5. The image display device as claimed in claim 4, wherein

the control unit comprises:

threshold calculation means for calculating a threshold to be used for discrimination of closure of the eyelid based on a signal from the sensor, wherein

the comparison means compares a signal from the sensor with the threshold and, based on a signal from the comparison means, the control unit exerts control to turn off the image display section.

6. The image display device as claimed in claim 2, wherein

the sensors are Far-Infrared Radiation sensors-capable of detecting temperature differences between an eyelid and an eye.

7. The image display device as claimed in claim 2, wherein

the control unit comprises:

threshold setting means for setting a threshold to be used for discrimination of closure of the eyelid;

comparison means for comparing a signal from the sensor with the threshold, wherein based on a signal from the comparison means, the control unit exerts control to turn off the image display section.

8. The image display device as claimed in claim 3, wherein

the control unit comprises:

threshold setting means for setting a threshold to be used for discrimination of closure of the eyelid;

comparison means for comparing a signal from the sensor with the threshold, wherein

based on a signal from the comparison means, the control unit exerts control to turn off the image display section.
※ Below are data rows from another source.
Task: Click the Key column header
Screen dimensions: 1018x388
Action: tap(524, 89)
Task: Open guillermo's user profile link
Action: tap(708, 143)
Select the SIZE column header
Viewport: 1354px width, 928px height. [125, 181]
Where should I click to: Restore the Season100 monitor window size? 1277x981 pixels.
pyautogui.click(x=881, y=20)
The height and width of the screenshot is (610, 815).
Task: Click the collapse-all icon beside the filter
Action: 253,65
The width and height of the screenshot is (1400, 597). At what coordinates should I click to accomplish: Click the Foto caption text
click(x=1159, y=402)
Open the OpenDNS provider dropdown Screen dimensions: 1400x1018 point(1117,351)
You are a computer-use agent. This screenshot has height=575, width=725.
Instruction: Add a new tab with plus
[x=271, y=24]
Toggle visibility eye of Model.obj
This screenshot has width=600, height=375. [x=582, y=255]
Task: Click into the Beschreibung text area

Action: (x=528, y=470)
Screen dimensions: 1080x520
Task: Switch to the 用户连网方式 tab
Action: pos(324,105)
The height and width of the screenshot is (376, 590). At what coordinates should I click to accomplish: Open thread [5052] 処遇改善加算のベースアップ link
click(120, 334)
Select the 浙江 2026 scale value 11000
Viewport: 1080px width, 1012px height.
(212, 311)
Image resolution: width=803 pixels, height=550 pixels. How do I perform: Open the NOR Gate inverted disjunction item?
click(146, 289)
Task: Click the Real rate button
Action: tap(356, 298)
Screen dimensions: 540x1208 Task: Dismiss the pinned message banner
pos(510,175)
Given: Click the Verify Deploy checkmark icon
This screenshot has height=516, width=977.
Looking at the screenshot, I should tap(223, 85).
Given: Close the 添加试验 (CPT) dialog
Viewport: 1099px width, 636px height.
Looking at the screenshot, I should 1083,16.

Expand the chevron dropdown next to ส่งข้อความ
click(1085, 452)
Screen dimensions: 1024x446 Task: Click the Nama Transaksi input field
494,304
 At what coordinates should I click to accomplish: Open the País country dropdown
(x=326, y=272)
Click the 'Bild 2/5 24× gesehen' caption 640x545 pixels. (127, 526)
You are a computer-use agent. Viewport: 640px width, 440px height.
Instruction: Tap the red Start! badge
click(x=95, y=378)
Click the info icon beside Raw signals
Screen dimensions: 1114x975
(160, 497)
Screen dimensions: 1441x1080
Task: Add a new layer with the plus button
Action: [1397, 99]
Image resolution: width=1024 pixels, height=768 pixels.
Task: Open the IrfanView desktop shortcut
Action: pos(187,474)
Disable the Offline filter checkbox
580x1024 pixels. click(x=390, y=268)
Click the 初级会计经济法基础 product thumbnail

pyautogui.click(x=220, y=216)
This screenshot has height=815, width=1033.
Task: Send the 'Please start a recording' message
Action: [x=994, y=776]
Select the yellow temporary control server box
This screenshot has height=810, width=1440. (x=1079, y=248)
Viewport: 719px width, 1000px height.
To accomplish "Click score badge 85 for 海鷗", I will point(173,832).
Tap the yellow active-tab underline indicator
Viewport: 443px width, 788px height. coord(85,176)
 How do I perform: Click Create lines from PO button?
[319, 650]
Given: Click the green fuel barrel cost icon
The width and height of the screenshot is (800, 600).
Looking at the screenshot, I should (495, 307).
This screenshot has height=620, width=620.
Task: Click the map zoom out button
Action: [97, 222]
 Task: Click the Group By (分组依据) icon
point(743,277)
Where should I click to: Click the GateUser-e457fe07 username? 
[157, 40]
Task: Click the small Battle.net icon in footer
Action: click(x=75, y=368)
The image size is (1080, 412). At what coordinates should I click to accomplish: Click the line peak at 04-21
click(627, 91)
9. The image display device as claimed in claim 6, wherein

the control unit comprises:

threshold setting means for setting a threshold to be used for discrimination of closure of the eyelid;

comparison means for comparing a signal from the sensor with the threshold, wherein

based on a signal from the comparison means, the control unit exerts control to turn off the image display section.

10. The image display device as claimed in claim 7, wherein

the control unit comprises:

threshold calculation means for calculating a threshold to be used for discrimination of closure of the eyelid based on a signal from the sensor, wherein

the comparison means compares a signal from the sensor with the threshold and, based on a signal from the comparison means, the control unit exerts control to turn off the image display section.

11. The image display device as claimed in claim 8, wherein

the control unit comprises:

threshold calculation means for calculating a threshold to be used for discrimination of closure of the eyelid based on a signal from the sensor, wherein

the comparison means compares a signal from the sensor with the threshold and, based on a signal from the comparison means, the control unit exerts control to turn off the image display section.

12. The image display device as claimed in claim 9, wherein

the control unit comprises:

threshold calculation means for calculating a threshold to be used for discrimination of closure of the eyelid based on a signal from the sensor, wherein

the comparison means compares a signal from the sensor with the threshold and, based on a signal from the comparison means, the control unit exerts control to turn off the image display section.